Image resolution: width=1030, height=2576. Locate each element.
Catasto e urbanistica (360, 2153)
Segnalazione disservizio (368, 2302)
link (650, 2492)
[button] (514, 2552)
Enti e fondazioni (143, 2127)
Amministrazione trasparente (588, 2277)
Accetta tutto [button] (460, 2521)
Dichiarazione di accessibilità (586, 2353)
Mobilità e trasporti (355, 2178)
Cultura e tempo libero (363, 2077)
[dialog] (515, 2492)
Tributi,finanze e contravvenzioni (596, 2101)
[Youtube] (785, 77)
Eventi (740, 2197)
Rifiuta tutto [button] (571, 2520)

■ YOUR GOAL
Reproduce the line that contains "[button] (514, 2552)" and each line after it through the last line of the entries above, exactly; leave out all earlier lines.

■ TASK OUTPUT
[button] (514, 2552)
Enti e fondazioni (143, 2127)
Amministrazione trasparente (588, 2277)
Accetta tutto [button] (460, 2521)
Dichiarazione di accessibilità (586, 2353)
Mobilità e trasporti (355, 2178)
Cultura e tempo libero (363, 2077)
[dialog] (515, 2492)
Tributi,finanze e contravvenzioni (596, 2101)
[Youtube] (785, 77)
Eventi (740, 2197)
Rifiuta tutto [button] (571, 2520)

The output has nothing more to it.